Monday, March 23, 2009

Where should we start to investigate so we can fix the stock market?

Let me start with just one situation that may have taken billions of dollars out of our pockets and somehow disappeared down a rabbit hole in the last years. It a long story and this is just one of many that all contributed to the demise of our hard earned money.

The DTCC is one of the organizations that are supposed to keep the markets oiled and moving. It facilitates and acts as an intermediary in the transactions of security’s and settles disagreements in those transactions as an unbiased broker. Form their own website:

“DTCC, through its subsidiaries, provides clearing, settlement and information services for equities, corporate and municipal bonds, government and mortgage-backed securities, money market instruments and over-the-counter derivatives. In addition, DTCC is a leading processor of mutual funds and insurance transactions, linking funds and carriers with their distribution networks.

DTCC's depository provides custody and asset servicing for 3.5 million securities issues from the United States and 110 other countries and territories, valued at $28 trillion.

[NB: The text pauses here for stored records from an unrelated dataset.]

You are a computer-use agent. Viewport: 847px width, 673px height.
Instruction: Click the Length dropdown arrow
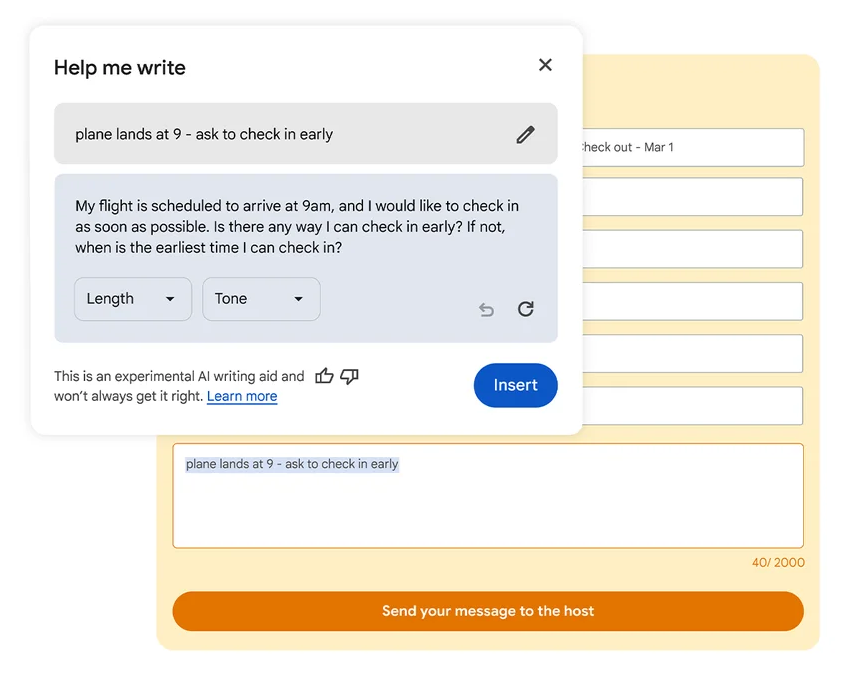pos(170,299)
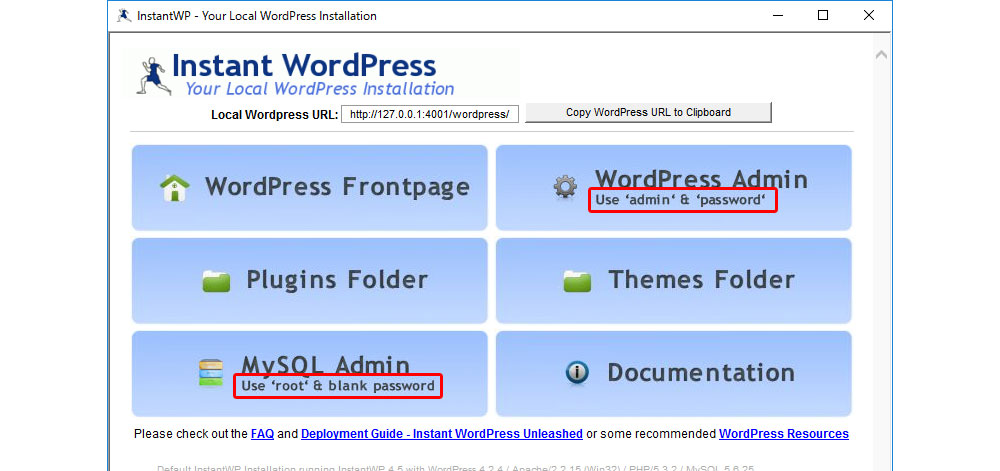Click the database icon for MySQL Admin
This screenshot has height=471, width=1000.
(x=210, y=373)

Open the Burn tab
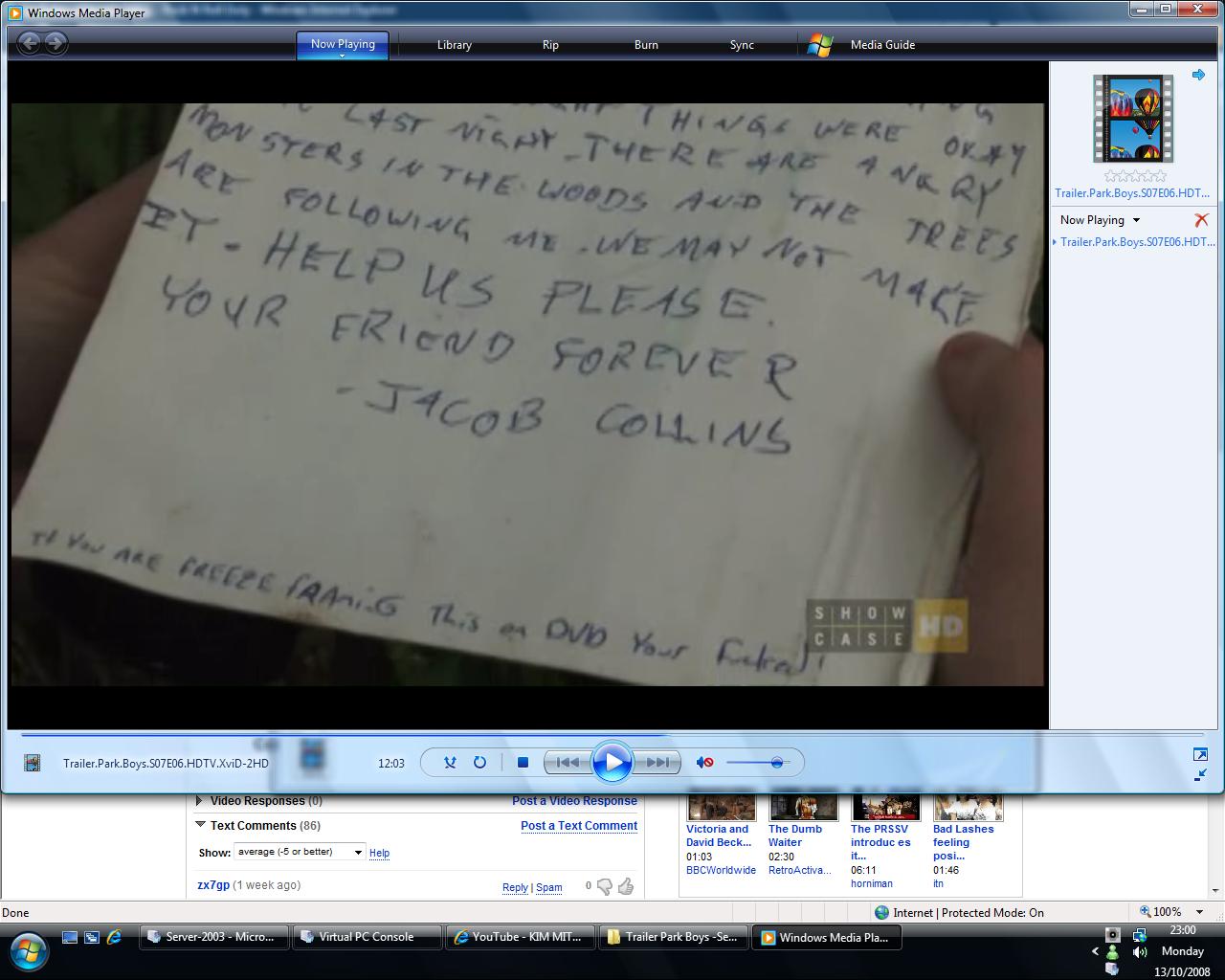click(646, 45)
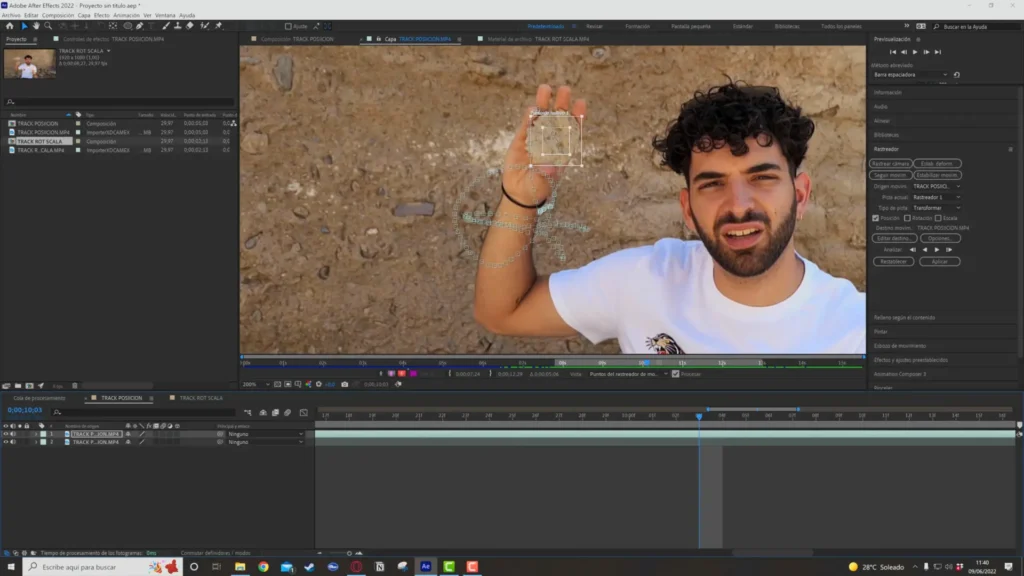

In 2008, DTCC settled more than $1.88 quadrillion in securities transactions.”
One major problem here is that no one seems to regulate them!

The Congressional Research Service, a Library of Congress think-tank with a single client: Congress. A member of Congress requests a study on a subject of interest, and CRS researchers produce it. The CRS is one of the most respected institutions in Washington, DC, and its reports are universally considered non-partisan, objective, and thorough.

On February 24, 2009, the Congressional Research Service published a 40 page report, “Who Regulates Whom? An Overview of U.S. Financial Supervision” (Mark Jickling, Edward Murphy, CRS, February 24, 2009) as the title suggests, the report is a primer on the parts of the US financial system, and who regulates what part. The Summary section from that report says this:
“A number of financial markets are unregulated, including some of the largest. No federal agency has jurisdiction over trading in foreign exchange or U.S. Treasury securities; nonbank lenders fall outside the regulatory umbrella; and hedge funds, private equity firms, and venture capital investors are largely unregulated. (although their transactions in securities and derivatives markets may be)

This report provides an overview of current U.S. financial regulation: which agencies are responsible for which institutions and markets, and what kinds of authority they have….This report does not attempt to analyze the strengths and weaknesses of the U.S. regulatory system. Rather, it provides a description of the current system, to aid in the evaluation of reform proposals.”

If you want to know exactly who is responsible for what this is a great place to start. This report is invaluable to really figure what needs to be changed, along with the real changes that need to be addressed by Congress to make sure that the marketplace can’t be ruined, like it has been in the last few years. We should all be asking our representatives if they have been reading it and if they understand it. They certainly need to if they want to fix what’s wrong in the system. But there are some holes in the system, one of those being the lack of any regulation or oversight of DTCC that are not addressed in this study.

Why is this so important and how does this play into the collapse of the market?
Well since DTCC brokers the deals, they see the moves in the market. They should be able to tell when someone is cooking the books and when transactions are taking place that are phantoms. It is truly the first place to start the investigative process to figure out where all this money has gone and who has it.